Text block:

+ + + + +

Non-parametric regression that fits a monotonic function to the data.

/**
 * Isotonic regression for monotonic relationships
 */
class IsotonicRegression extends Regressor[Double, IsotonicRegression, IsotonicRegressionModel] {
  def setIsotonic(value: Boolean): this.type
  def setFeatureIndex(value: Int): this.type
  def setWeightCol(value: String): this.type
}

class IsotonicRegressionModel extends RegressionModel[Double, IsotonicRegressionModel] with IsotonicRegressionParams {
  def boundaries: Vector
  def predictions: Vector
  def numFeatures: Int
}

Survival Regression

Accelerated failure time model for survival analysis with censored data.

/**
 * Accelerated Failure Time survival regression
 */
class AFTSurvivalRegression extends Regressor[Vector, AFTSurvivalRegression, AFTSurvivalRegressionModel] {
  def setCensorCol(value: String): this.type
  def setQuantileProbabilities(value: Array[Double]): this.type
  def setQuantilesCol(value: String): this.type
  def setMaxIter(value: Int): this.type
  def setTol(value: Double): this.type
  def setFitIntercept(value: Boolean): this.type
  def setAggregationDepth(value: Int): this.type
}

class AFTSurvivalRegressionModel extends RegressionModel[Vector, AFTSurvivalRegressionModel] with AFTSurvivalRegressionParams {
  def coefficients: Vector
  def intercept: Double
  def scale: Double
  def predictQuantiles(features: Vector): Vector
}

Factorization Machine Regressor

Factorization machine for regression tasks modeling feature interactions.

+ + + + +

Information supplied:
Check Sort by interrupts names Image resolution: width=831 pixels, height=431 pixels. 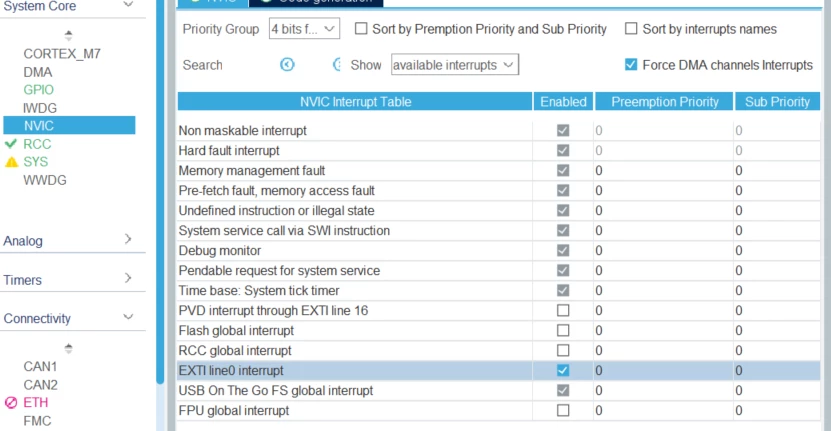pyautogui.click(x=631, y=29)
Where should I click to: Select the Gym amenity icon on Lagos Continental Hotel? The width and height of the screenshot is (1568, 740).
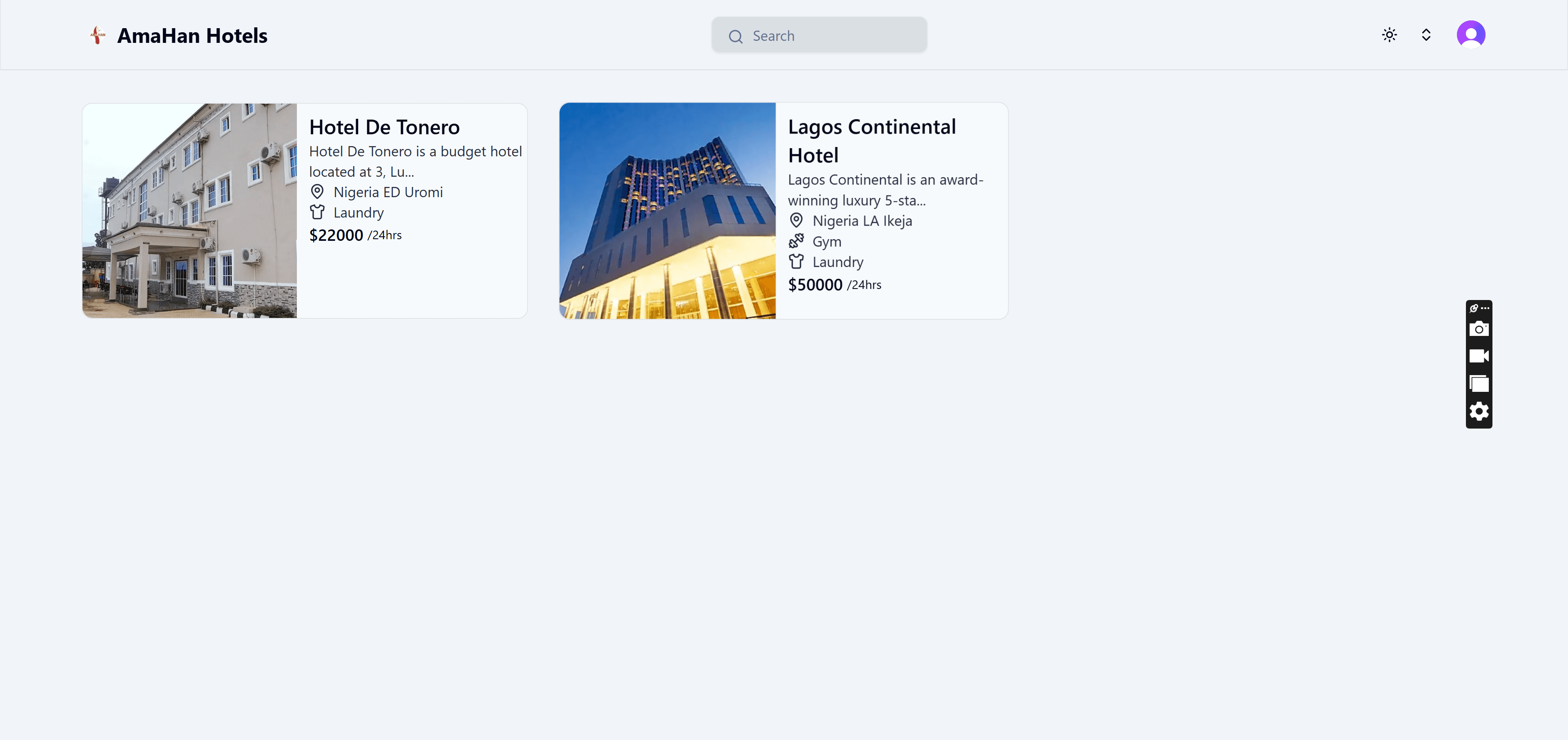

+ + + + +

What the exercise asks:
Answer these about the regression API text:
1. Which IsotonicRegression setter takes a Boolean value?
2. What kind of data is the accelerated failure time model for?
3. What does the factorization machine regressor model?

Answer to the problem:
1. setIsotonic
2. Censored data
3. Feature interactions